- Associated Press - Saturday, December 12, 2015

ERIE, Pa. (AP) - Jason Sargent is expected to arrive in Erie on Dec. 15 after finishing as an independent government security contractor and weapons instructor in Kabul, Afghanistan.

In late January, the 27-year-old former Mercyhurst University student hopes to reunite in Erie with a female puppy he rescued on an Afghanistan mountain in September.

The dog, whom he and his security detail named Charlie, is being cared for at the Kabul-based Nowzad clinic, a nonprofit organization that treats and shelters Afghan strays rescued by troops and Afghan residents.

Nowzad has treated more than 700 animals since it was established in 2007, according to information on the Nowzad website.

Charlie, a 5-month-old hound, was scheduled to be released from the Afghan clinic in late December.

But her quarantine was extended to 60 days from 30 days earlier this past week after veterinarians there discovered the dog contracted the parasitic infection leishmaniasis, which is acquired when sandflies transmit the parasite into the skin of a host.

“She is responding well to treatment, but I was told by the veterinarians that she will have to take pills to treat it for the rest of her life,” Sargent said.

Sargent, a West Palm Beach, Florida, native and former U.S. Marine, has helped establish a GoFundMe account, and hopes to raise $4,000 to cover the dog’s treatment and transportation to Erie.

As of Dec. 4, the fund had raised $1,450.

Sargent said he hopes to bring Charlie to a new home in Erie as an emotional support dog for a veteran.

“Because she is required to stay in Afghanistan for 60 days and not 30 days like the normal quarantine, I assume that will cost more than the original $4,000,” Sargent said.

— Information provided —
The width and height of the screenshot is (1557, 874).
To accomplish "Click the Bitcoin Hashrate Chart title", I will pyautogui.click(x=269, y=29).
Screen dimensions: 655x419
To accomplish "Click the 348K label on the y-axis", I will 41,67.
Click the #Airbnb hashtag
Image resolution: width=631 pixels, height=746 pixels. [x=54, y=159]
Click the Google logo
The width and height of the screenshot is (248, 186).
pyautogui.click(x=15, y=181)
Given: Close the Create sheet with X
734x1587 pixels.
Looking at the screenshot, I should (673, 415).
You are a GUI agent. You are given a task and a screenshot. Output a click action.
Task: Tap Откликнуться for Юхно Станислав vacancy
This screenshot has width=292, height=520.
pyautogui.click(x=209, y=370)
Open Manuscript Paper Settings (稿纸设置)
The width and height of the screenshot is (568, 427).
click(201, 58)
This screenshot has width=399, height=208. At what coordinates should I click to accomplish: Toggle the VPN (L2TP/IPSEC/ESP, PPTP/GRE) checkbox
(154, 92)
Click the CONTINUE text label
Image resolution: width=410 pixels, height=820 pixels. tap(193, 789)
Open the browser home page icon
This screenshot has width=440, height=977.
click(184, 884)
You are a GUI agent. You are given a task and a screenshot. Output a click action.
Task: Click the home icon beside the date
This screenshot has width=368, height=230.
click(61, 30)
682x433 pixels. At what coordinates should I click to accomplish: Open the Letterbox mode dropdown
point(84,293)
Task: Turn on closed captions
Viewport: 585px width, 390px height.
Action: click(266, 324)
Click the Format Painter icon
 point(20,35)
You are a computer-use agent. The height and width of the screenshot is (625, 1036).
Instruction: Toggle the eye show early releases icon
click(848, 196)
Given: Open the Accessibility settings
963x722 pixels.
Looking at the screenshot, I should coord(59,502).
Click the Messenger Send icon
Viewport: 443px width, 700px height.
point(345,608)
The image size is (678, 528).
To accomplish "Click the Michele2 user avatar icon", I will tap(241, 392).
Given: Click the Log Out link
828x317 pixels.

— Check your understanding —
- 1) In the article about the puppy Jason Sargent rescued in Afghanistan, how much money had the GoFundMe account raised as of Dec. 4?
- 2) Continue the news article about the puppy Jason Sargent rescued in Afghanistan, starting after its last sentence.

— Answer section —
- 1) $1,450

- 2)
The dog has cuts and lesions on her nose and mouth - effects of the parasitic infection.

“If it goes untreated, it can affect a dog’s liver, kidneys and pancreas,” Sargent said. “She got treated early. Without treatment, she would have died.”

Sargent and members of his security detail were on patrol in late September at an altitude of about 7,000 feet in mountains near their Kabul compound when they heard something whimpering.

They found the dog and took her back to their compound.

“She’s meant a lot to me,” Sargent said. “In a place where we’re constantly stressed out and worried about security and a place that’s so inhospitable and largely negative toward us, she is a nice reminder that there is something so innocent and worth saving.”

Sargent served in the U.S. Marines from 2005 to 2011, attaining the rank of sergeant.

Sargent said he is one to two semesters shy of earning his bachelor of science degree in neuroscience and bachelor of arts degree in Russian from Mercyhurst University.

His girlfriend lives in Erie.

Sargent is considering taking another security job either in Afghanistan or in northern Africa in 2016.

“I’m doing what I can to make sure I can be in Erie when Charlie gets there,” he said.